Scan the entries below for "item" and copy each line that holds it.

## RECORD EXCERPTS:
-- Opening Marker --
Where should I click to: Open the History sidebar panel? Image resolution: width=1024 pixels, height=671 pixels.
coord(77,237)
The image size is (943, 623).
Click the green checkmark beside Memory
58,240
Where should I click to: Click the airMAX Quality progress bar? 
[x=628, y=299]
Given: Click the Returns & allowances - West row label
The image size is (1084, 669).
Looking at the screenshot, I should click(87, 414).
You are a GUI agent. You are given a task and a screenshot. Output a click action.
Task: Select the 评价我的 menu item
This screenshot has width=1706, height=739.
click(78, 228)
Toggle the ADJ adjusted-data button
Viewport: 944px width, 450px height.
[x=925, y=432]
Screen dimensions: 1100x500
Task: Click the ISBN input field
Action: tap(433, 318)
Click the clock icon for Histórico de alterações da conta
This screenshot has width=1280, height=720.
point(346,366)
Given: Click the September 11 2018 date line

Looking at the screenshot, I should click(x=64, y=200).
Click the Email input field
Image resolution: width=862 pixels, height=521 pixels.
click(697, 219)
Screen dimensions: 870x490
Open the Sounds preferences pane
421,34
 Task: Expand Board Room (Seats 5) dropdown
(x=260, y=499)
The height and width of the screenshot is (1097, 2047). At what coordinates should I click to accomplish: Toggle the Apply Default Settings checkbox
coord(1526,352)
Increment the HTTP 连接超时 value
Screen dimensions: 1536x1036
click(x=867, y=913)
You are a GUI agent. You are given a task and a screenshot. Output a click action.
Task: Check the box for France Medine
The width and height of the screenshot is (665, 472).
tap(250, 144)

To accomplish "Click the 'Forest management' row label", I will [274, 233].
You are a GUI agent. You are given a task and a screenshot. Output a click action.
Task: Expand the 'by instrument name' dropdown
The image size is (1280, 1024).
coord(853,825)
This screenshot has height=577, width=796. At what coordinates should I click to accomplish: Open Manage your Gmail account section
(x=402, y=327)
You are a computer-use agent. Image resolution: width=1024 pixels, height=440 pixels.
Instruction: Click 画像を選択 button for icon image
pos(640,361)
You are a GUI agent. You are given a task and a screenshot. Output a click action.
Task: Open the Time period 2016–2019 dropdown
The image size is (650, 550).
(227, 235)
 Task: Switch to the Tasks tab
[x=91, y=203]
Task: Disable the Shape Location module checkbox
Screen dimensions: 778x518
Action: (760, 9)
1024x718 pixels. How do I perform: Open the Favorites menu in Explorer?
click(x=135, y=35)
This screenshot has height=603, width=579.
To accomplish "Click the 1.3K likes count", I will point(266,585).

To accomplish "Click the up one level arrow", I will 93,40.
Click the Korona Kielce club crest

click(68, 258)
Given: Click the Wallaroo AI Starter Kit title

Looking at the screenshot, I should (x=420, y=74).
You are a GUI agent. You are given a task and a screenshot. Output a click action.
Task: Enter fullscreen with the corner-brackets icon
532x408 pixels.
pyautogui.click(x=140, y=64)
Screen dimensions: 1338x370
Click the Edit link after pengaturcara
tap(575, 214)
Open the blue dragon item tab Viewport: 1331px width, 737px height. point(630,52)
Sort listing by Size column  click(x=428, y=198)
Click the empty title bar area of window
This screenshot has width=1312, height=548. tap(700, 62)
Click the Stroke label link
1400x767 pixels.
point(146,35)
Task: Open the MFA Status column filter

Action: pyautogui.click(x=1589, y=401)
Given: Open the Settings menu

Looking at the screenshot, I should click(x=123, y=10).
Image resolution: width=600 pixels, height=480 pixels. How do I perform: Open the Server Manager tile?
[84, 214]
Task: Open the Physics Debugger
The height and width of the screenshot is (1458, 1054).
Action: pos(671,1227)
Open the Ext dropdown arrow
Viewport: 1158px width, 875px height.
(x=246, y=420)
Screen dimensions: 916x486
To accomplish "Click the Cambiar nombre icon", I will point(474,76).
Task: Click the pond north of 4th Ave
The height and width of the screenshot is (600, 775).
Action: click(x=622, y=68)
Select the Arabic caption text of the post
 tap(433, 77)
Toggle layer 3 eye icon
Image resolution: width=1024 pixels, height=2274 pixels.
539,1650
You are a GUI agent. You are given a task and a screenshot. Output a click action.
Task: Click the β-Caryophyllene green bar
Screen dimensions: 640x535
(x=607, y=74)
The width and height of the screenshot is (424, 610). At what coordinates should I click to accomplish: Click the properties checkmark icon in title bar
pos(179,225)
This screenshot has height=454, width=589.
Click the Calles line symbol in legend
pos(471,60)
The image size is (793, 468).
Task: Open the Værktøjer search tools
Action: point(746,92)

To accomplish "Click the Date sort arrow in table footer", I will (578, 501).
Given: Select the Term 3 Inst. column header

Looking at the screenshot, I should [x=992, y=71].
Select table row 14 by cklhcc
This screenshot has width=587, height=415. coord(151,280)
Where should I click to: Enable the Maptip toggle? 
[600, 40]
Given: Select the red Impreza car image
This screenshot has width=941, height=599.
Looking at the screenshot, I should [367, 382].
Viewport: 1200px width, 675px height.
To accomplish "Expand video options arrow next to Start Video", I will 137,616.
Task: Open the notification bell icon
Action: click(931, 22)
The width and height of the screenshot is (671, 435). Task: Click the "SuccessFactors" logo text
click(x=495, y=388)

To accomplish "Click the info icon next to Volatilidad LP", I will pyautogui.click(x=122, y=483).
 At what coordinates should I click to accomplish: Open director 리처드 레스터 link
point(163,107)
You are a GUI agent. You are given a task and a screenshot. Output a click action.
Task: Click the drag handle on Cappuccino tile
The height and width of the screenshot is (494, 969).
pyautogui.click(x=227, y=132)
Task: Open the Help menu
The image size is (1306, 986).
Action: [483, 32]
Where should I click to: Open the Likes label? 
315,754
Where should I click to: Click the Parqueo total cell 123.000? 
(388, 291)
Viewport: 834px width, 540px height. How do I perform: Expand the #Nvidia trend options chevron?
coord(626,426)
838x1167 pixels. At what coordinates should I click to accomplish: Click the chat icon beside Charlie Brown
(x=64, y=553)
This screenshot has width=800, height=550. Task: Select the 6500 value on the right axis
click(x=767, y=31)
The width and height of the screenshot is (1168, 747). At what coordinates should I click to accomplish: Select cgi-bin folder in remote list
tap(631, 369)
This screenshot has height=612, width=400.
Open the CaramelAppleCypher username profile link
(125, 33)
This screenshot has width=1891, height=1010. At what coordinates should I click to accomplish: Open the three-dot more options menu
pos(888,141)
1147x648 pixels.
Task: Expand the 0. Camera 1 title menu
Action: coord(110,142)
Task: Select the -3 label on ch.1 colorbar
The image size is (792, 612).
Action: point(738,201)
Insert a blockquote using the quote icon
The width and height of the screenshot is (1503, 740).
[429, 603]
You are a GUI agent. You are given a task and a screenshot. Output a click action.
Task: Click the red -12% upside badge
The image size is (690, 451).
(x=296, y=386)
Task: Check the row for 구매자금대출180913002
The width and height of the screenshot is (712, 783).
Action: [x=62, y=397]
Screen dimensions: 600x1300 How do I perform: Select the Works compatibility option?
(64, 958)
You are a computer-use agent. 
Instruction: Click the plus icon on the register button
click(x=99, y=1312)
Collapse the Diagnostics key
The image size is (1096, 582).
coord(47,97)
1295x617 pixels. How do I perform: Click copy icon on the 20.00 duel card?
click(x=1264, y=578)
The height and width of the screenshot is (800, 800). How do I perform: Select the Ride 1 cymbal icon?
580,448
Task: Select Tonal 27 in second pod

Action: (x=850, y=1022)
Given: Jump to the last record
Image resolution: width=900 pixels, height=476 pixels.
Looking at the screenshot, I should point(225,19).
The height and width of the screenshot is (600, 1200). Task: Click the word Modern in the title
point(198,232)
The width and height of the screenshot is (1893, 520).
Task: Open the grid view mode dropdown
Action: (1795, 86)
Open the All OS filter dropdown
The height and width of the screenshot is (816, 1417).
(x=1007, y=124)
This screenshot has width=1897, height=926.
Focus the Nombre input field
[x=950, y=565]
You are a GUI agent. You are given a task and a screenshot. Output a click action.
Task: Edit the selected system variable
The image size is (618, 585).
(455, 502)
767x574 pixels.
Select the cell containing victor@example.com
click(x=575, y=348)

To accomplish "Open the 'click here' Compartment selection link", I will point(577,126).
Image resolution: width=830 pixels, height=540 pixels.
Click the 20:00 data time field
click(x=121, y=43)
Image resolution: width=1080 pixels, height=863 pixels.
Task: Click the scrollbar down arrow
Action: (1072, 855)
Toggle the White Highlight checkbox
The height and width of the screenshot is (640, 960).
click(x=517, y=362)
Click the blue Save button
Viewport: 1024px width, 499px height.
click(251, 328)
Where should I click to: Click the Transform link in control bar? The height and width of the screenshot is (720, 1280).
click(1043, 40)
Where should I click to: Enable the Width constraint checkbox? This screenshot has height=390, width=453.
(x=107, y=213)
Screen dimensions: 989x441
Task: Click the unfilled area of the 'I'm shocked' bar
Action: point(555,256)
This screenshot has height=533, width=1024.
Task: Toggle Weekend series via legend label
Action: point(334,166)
-- Closing Marker --
## WRITTEN RESPONSE:
Task: Select the 评价我的 menu item
Open the blue dragon item tab Viewport: 1331px width, 737px height. point(630,52)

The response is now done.